• Assignment
With the pictures left out, write every entry down exactly.

• Input data
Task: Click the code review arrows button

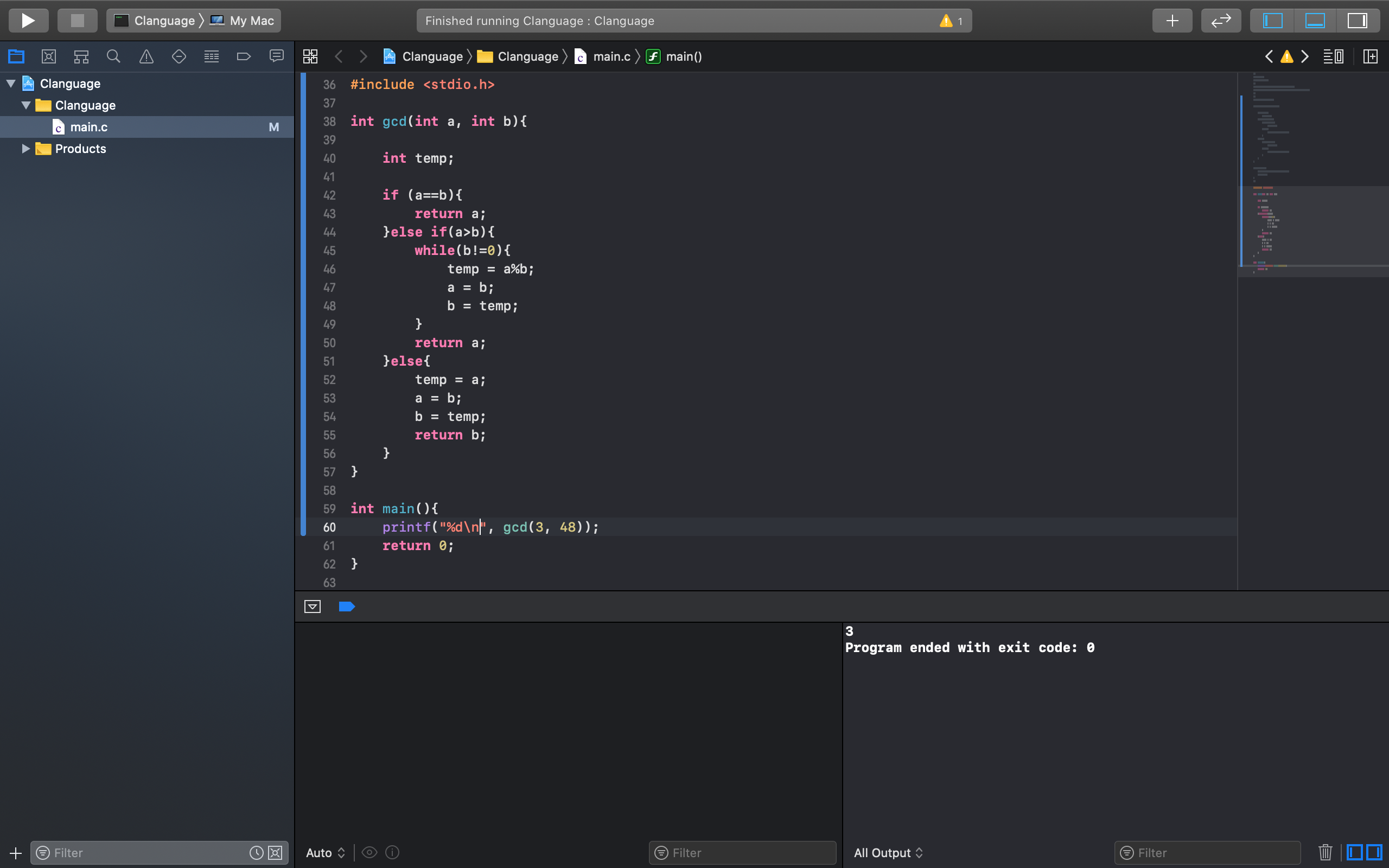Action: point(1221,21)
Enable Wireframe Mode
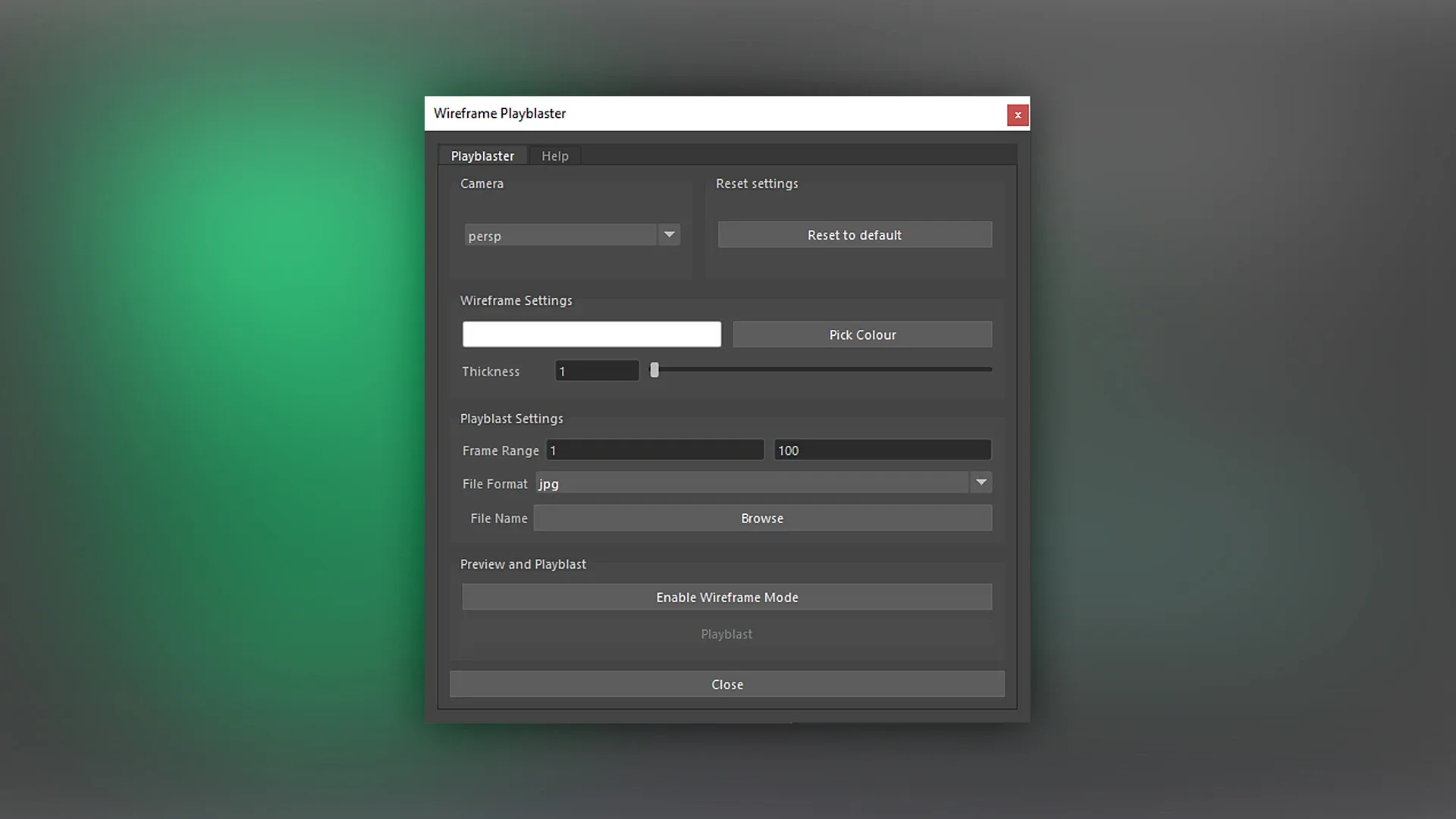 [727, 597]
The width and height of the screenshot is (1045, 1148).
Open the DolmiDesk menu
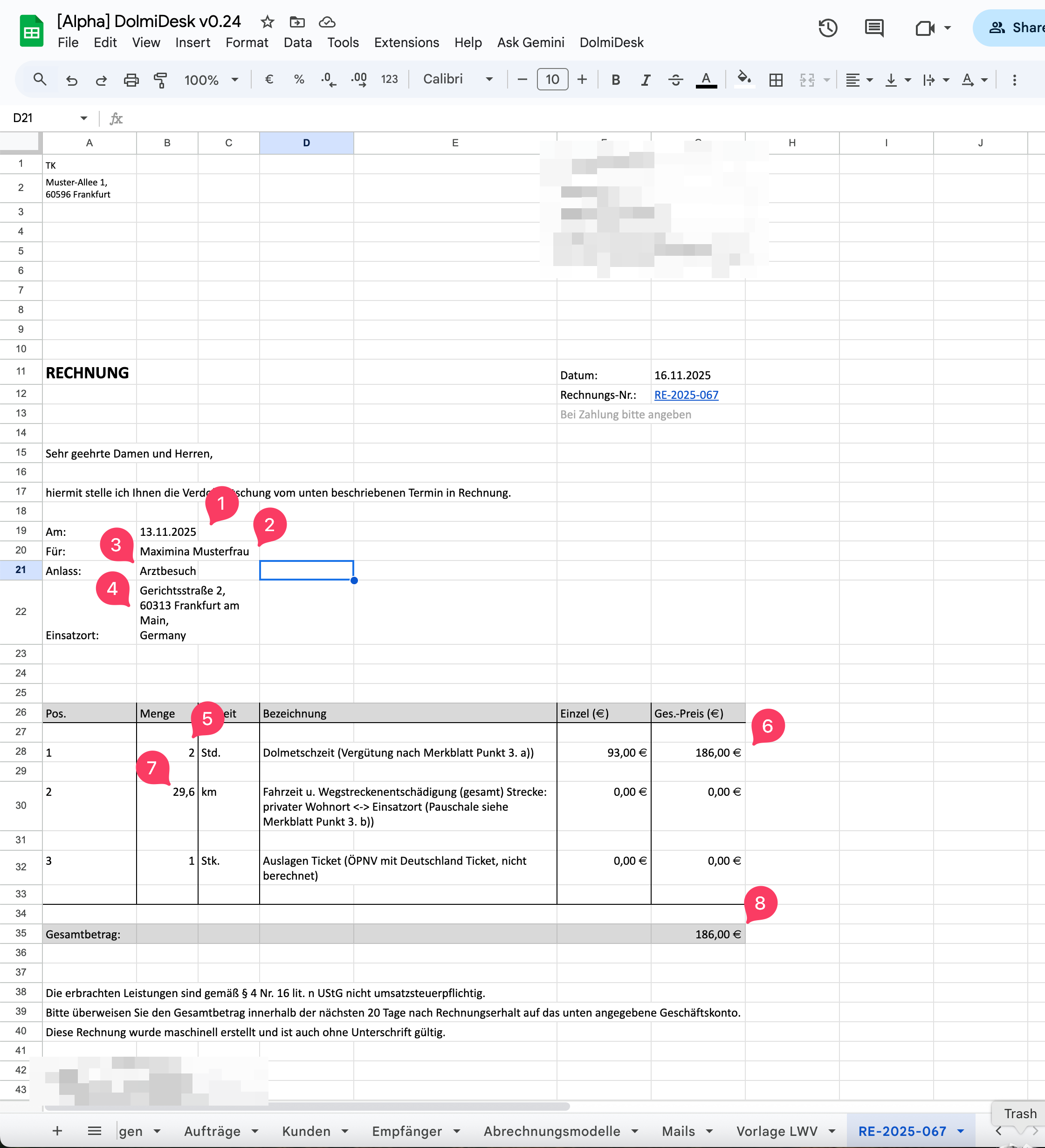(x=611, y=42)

• Exercise answer
Task: Click the code review arrows button

Action: point(1221,21)
Enable Wireframe Mode
 [727, 597]
The width and height of the screenshot is (1045, 1148).
Open the DolmiDesk menu
(x=611, y=42)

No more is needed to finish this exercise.